A brief introduction to Download Managers in GoLang

#go #http #downloadmanager

Have you ever wondered how web browsers download anything from the internet? Imagine a scenario in which an application wants to download a large file (Zip file, Video, etc.) from a URL during its execution and perform some operations on the downloaded file. Recently, I encountered this problem while working on a GoLang application.

I wanted a solution that can save the downloaded file to a given file location, resume the download after connection failure, and keep track of the download progress. I was in a bit of a hurry to complete my task, so I decided to use an open-source library (grab) which satisfies the above requirements and supports some more.

This blog post is a step-by-step explanation of the internal workings of a download manager like grab.

Let's use the following URL:http://www.golang-book.com/public/pdf/gobook.pdf as an example to download a PDF of An Introduction to Programming in Go.

Step#1 - Decide the File Location to store the Downloaded file

Web Browsers use the Download folder on the computer to store the downloaded files.
We should give an option to the user to provide the directory/path to store the downloaded file.
If the user doesn't provide the directory/path, use the directory where the application code resided.
If the given directory doesn't exist, we should create all the missing directories in the path.

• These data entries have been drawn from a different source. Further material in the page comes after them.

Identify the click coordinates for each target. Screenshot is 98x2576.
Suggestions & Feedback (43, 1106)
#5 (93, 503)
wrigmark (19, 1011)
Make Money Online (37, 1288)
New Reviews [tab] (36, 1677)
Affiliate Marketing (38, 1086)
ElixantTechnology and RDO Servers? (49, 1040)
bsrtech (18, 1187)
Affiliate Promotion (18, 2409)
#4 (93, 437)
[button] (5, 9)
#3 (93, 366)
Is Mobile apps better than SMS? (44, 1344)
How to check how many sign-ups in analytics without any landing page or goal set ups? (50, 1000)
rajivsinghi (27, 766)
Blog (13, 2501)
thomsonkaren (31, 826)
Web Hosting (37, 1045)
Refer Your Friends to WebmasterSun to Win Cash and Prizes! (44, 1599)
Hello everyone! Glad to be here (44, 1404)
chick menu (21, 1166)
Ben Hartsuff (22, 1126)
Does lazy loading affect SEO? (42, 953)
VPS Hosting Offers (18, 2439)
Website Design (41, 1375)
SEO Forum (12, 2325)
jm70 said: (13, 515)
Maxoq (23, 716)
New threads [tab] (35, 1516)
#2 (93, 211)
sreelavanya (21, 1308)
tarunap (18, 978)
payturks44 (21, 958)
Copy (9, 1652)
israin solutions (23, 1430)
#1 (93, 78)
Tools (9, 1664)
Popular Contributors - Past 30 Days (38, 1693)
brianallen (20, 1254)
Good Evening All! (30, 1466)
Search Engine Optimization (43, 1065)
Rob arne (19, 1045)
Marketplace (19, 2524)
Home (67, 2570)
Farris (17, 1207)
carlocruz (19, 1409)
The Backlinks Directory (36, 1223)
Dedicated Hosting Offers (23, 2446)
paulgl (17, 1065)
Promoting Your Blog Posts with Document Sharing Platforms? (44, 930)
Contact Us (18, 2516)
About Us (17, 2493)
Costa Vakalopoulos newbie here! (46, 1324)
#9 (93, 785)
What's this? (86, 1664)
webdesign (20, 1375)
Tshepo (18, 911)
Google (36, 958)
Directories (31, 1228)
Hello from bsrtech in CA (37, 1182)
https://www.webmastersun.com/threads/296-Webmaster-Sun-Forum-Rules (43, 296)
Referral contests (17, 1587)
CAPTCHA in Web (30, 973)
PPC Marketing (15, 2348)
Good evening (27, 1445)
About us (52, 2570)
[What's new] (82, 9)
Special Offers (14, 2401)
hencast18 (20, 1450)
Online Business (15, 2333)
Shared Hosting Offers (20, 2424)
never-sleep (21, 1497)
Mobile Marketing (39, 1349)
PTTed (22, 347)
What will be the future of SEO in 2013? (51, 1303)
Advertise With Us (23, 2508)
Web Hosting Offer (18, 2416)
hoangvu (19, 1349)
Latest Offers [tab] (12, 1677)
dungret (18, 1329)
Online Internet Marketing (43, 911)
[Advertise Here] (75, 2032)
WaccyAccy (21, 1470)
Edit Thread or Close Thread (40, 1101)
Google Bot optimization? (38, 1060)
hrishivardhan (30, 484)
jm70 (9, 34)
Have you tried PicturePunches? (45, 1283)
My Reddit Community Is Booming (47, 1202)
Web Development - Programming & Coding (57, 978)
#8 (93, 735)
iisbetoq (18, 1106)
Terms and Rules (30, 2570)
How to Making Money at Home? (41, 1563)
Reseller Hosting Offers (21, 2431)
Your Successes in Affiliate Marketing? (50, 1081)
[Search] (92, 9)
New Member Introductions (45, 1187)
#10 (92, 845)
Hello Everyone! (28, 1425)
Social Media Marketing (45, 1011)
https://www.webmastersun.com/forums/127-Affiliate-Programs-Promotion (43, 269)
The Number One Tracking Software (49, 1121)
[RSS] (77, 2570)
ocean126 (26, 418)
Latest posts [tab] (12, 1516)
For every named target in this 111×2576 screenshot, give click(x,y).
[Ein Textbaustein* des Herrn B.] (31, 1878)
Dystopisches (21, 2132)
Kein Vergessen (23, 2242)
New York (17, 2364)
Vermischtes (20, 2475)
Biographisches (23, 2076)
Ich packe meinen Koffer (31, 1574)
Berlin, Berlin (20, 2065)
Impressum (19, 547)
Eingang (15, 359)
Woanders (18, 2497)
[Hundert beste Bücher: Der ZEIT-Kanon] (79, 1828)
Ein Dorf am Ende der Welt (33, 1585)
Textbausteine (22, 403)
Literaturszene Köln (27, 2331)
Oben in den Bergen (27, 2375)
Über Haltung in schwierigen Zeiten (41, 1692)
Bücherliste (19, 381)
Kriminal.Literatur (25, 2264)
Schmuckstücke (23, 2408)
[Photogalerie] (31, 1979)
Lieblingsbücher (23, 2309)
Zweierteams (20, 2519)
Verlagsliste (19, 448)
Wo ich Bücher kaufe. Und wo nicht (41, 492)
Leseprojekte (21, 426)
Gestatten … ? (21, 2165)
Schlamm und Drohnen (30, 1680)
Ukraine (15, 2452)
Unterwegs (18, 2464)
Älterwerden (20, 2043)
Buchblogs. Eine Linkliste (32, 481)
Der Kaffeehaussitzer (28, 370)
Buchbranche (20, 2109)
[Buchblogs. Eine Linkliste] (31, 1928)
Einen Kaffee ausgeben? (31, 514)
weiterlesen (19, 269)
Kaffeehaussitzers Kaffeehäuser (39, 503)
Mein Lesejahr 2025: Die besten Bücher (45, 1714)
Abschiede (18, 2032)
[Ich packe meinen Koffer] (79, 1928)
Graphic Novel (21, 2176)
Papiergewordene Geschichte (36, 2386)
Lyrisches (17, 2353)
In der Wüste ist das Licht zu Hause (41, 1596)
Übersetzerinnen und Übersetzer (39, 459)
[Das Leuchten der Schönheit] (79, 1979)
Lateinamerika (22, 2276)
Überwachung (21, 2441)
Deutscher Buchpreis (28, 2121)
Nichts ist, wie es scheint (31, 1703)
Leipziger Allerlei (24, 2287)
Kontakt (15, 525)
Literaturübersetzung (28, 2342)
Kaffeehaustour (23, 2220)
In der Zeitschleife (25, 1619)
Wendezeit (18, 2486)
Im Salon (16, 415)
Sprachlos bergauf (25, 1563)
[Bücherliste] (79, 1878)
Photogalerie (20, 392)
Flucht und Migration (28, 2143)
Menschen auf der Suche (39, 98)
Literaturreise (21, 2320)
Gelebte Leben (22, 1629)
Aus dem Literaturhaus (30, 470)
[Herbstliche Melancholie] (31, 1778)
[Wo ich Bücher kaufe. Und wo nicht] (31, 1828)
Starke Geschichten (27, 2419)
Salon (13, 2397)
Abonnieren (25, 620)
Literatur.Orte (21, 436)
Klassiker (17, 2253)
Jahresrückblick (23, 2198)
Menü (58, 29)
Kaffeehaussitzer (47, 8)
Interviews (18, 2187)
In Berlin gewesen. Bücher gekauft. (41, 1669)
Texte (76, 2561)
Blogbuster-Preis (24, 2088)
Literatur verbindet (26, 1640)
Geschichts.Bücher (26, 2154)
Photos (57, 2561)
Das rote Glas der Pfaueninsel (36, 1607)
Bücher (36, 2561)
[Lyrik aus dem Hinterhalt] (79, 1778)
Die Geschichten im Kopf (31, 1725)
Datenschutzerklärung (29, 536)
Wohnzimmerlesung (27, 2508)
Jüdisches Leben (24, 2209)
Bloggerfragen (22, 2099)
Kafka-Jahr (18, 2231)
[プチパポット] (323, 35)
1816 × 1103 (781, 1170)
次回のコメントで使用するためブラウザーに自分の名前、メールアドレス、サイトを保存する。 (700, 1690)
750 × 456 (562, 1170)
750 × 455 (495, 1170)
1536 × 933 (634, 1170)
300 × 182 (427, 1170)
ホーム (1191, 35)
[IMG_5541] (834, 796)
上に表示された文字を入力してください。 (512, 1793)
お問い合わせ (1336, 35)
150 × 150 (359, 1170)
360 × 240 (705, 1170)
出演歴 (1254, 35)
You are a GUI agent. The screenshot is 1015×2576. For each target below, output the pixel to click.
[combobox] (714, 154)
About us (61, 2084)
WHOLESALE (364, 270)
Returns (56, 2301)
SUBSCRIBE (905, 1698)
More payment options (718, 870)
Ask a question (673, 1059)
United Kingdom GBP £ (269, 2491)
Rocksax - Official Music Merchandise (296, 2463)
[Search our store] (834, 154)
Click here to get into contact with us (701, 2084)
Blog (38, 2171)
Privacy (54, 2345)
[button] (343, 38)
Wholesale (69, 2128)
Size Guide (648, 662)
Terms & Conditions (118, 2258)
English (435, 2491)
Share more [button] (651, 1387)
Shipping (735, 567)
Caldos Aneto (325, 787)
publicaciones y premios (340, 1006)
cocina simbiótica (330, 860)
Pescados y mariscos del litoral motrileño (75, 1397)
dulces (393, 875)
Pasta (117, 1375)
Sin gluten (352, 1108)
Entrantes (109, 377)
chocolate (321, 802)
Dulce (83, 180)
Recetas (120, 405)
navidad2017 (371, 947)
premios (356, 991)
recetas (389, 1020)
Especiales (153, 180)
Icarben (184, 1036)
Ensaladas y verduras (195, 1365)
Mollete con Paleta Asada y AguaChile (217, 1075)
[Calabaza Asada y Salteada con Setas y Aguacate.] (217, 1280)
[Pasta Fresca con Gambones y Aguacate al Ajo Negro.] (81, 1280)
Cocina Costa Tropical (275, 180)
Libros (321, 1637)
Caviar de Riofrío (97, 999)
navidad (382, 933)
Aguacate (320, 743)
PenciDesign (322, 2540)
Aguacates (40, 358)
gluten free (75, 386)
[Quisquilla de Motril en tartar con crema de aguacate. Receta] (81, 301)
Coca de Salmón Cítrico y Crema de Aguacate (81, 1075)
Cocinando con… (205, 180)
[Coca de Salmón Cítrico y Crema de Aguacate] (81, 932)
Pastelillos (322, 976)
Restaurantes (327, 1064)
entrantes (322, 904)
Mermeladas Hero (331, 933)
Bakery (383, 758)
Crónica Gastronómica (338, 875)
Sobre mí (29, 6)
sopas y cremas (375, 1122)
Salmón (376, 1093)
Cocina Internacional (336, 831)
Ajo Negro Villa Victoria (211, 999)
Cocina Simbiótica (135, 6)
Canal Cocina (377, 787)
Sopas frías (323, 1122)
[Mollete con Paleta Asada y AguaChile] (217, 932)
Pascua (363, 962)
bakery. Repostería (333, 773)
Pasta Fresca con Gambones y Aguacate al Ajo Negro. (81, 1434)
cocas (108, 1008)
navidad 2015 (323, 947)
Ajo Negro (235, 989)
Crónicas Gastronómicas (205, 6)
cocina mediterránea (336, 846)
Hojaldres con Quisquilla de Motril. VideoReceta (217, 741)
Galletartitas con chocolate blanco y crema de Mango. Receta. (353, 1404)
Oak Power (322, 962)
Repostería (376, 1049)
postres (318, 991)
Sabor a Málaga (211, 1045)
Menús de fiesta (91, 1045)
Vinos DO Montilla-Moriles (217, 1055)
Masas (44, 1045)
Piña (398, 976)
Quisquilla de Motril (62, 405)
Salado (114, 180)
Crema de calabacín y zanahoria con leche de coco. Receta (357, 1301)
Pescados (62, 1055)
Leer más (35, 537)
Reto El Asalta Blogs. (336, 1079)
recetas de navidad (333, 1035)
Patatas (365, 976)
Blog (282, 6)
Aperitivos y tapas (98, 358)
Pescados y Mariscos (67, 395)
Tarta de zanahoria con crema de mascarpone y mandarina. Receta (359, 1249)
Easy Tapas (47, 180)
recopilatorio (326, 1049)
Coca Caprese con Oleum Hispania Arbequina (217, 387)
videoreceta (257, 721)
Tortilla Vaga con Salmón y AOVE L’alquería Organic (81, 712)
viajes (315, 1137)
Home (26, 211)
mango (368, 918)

    func validateDestPath(destinationPath string) (string, error){
        if destinationPath == "" {
            destinationPath = "."
        }
        if _, err := os.Stat(destinationPath); err != nil {
            if os.IsNotExist(err) {
                if err := os.MkdirAll(dir, 0777); err != nil {
                    return "", errors.New("error creating destination directory: " + err.Error())
                }
            }else{
                return "", errors.New("error checking destination directory: "+err.Error())
            }
        }
        return destinationPath, nil
    }

Step#2 - Find out the size of the file at the given URL and check whether it supports partial downloads or not

An HTTP HEAD method is a way to find the size of the file and also to verify the partial downloads support of the destination file without actually downloading it.
HEAD method
- It is one of the methods supported by HTTP.
- It is like the GET request but fetches only the headers without the response body.
- It is idempotent and safe.
We can find the size of the file(in bytes) by reading the Content-Length header.
To check whether the URL supports partial downloads or not, we have to check the Accept-Ranges header. Accept-Ranges header is set with bytes if the URL supports partial downloads.

Result of the HEAD request for the URL(http://www.golang-book.com/public/pdf/gobook.pdf) is shown in the below image. The value of Content-Length header is 2556363(~2.5MB) which is the size of the file to be downloaded and Accept-Ranges is bytes which means the URL supprts partial downloads.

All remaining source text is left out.